To do =>
1/ From the waiting list article, list every hospital reported with a bed occupancy rate above 105%, along with its rate.
2/ Please copy out the waiting list article between "Padraig Conlon 17" and "our public hospitals.", inclusive.
3/ Write what comes next in the waiting list article, following on from its final sentence.

Reading text =>
‘Waiting list targets may never be met,’ says IHCA

Padraig Conlon 17 Apr 2023

The Irish Hospital Consultants Association (IHCA) has warned that waiting list reduction targets for 2023 will never be met unless hospital bed occupancy rates are significantly reduced by rapidly delivering extra capacity in our public hospitals.

Commenting as the National Treatment Purchase Fund (NTPF) released its waiting list figures for the end of March, the IHCA said that average bed occupancy rates of over 95% recoded in the first two months of the year significantly contributed to the extreme overcrowding in our Emergency Departments (EDs), which saw over 34,000 admitted patients treated on trolleys the first three months of 2023.1

Ten hospitals reported a bed occupancy rate of more than 100% during January and February, including: St Luke’s Kilkenny (101%), Ennis (104%), Nenagh (105%), Connolly (105%), Tallaght (106%), Mayo (106%), University Hospital Limerick (109%), St Vincent’s (111%), Bantry (113%) and Galway University Hospitals (117%).

These are also some of the hospitals with the largest waiting lists in the country.

Ireland has among the highest hospital bed occupancy rates in the developed world, well above the recommended maximum occupancy rate of 80%-85% and 50% above the EU average of 63.2%.3

Consultants says that occupancy rates at this extreme level resulted in the cancellation of more than 41,000 hospital appointments and operations in the first two months of 2023, in response to the ongoing ED overcrowding crisis.

Data for analysis =>
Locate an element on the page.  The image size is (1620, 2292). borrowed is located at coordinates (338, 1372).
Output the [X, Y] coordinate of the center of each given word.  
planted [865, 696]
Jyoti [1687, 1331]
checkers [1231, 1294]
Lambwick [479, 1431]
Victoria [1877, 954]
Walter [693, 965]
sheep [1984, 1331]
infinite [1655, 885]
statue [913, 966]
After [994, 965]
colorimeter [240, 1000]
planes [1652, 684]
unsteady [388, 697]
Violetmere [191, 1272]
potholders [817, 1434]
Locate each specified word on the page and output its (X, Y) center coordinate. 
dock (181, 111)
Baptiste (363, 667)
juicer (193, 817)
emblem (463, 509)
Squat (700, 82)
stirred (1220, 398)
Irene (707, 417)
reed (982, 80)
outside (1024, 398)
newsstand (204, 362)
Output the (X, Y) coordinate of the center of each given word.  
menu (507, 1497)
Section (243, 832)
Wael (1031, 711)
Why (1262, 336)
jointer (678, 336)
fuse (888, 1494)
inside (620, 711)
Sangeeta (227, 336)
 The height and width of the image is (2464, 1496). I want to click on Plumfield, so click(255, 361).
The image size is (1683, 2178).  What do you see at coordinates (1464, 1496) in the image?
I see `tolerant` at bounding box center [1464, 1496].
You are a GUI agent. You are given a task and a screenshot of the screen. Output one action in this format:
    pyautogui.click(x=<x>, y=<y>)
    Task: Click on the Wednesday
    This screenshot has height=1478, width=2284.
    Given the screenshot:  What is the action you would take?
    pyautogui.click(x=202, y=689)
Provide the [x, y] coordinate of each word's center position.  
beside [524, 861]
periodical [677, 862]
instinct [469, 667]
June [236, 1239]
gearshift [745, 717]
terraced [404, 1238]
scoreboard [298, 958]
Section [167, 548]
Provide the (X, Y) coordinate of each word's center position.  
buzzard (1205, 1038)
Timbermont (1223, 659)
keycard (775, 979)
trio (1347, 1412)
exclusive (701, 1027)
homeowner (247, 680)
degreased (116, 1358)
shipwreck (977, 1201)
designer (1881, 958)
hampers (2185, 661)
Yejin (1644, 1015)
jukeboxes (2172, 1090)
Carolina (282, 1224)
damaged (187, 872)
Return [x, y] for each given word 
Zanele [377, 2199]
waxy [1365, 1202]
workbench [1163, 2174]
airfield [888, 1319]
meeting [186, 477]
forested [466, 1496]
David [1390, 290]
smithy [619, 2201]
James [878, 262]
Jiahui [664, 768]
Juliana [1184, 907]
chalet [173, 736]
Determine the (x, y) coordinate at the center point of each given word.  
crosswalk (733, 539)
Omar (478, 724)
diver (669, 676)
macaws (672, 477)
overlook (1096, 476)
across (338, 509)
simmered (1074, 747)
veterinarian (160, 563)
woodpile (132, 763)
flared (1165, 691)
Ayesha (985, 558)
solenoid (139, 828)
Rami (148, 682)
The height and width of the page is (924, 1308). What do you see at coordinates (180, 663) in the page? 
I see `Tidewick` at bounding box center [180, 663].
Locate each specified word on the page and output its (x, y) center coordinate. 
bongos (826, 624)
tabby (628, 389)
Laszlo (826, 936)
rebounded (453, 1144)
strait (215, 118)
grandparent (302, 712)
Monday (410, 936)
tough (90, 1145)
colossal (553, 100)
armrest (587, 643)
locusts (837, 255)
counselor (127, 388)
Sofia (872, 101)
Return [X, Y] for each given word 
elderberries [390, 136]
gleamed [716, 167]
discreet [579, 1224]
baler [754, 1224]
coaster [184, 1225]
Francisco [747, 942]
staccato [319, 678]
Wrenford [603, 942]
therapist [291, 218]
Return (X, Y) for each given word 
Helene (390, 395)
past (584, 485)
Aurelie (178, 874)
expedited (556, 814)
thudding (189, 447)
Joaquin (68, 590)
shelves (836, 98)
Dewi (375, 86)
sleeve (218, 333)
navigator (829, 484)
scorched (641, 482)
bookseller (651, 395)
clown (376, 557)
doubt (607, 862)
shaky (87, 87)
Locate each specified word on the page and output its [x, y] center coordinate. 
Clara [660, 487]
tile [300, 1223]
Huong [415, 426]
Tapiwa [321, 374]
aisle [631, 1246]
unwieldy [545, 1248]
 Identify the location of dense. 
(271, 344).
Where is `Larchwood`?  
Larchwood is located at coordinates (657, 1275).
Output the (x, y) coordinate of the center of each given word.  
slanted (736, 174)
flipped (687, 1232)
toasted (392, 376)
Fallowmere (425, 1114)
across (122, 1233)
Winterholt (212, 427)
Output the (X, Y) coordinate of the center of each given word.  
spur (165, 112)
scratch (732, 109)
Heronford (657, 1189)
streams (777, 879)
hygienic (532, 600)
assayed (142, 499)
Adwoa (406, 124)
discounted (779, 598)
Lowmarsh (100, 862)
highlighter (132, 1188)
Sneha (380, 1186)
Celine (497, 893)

Replies =>
1/ Tallaght (106%), Mayo (106%), University Hospital Limerick (109%), St Vincent’s (111%), Bantry (113%), Galway University Hospitals (117%)

2/
Padraig Conlon 17 Apr 2023

The Irish Hospital Consultants Association (IHCA) has warned that waiting list reduction targets for 2023 will never be met unless hospital bed occupancy rates are significantly reduced by rapidly delivering extra capacity in our public hospitals.

3/
This figure is an underestimation given HSE data is unavailable for a number of hospitals.4

The IHCA say these cancellations will increase waiting lists further, which at the end of March totalled 885,600 people on some form of NTPF waiting list.5

This is an increase of 15,500 since the start of the year and an additional 300,000 (52%) people on waiting lists compared with May 2017 when Sláintecare was published.

Such high rates of bed occupancy and the continued cancellation of operations is likely to prevent the Government’s €443m Waiting List Action Plan reaching its target of reducing waiting lists for outpatient appointments and inpatient and day case treatment and procedures by 69,000 (10%) by the end of the year compared with the number waiting at the start of 2023.6

Commenting on today’s NTPF figures, IHCA President Professor Robert Landers said:

“Occupancy rates at this extreme level result in regular bed shortages, increased numbers of admitted patients being treated on trolleys, higher levels of healthcare acquired infections and cancellation of appointments in addition to growing waiting lists.

“Without a sufficient number of additional hospital beds, waiting lists will continue to increase and maintaining bed occupancy levels at 80%-85% will be impossible.

“Around 5,000 additional hospital beds are needed by 2030 alongside a total of at least an additional 2,000 permanent Consultants to treat patients in a timely manner, bring down unacceptable waiting lists and address population and demand changes.

“This will require opening more than 700 beds per year over the next 7 years and appointing around 300 additional permanent Consultants on an annual basis. Unfortunately, we have not seen anywhere near this level of investment from Government.

“Just 157 extra public hospital beds were opened in 2022.7 Furthermore, only 196 additional approved permanent Consultant posts were filled last year,8 despite latest HSE figures confirming there are still 915 approved permanent Consultant posts not filled as needed.9

“Waiting list reduction targets are unlikely to be met by the end of 2023 or indeed for the rest of the decade unless Government urgently addresses the twin deficits of the severe lack of public hospital capacity and Consultant vacancies.”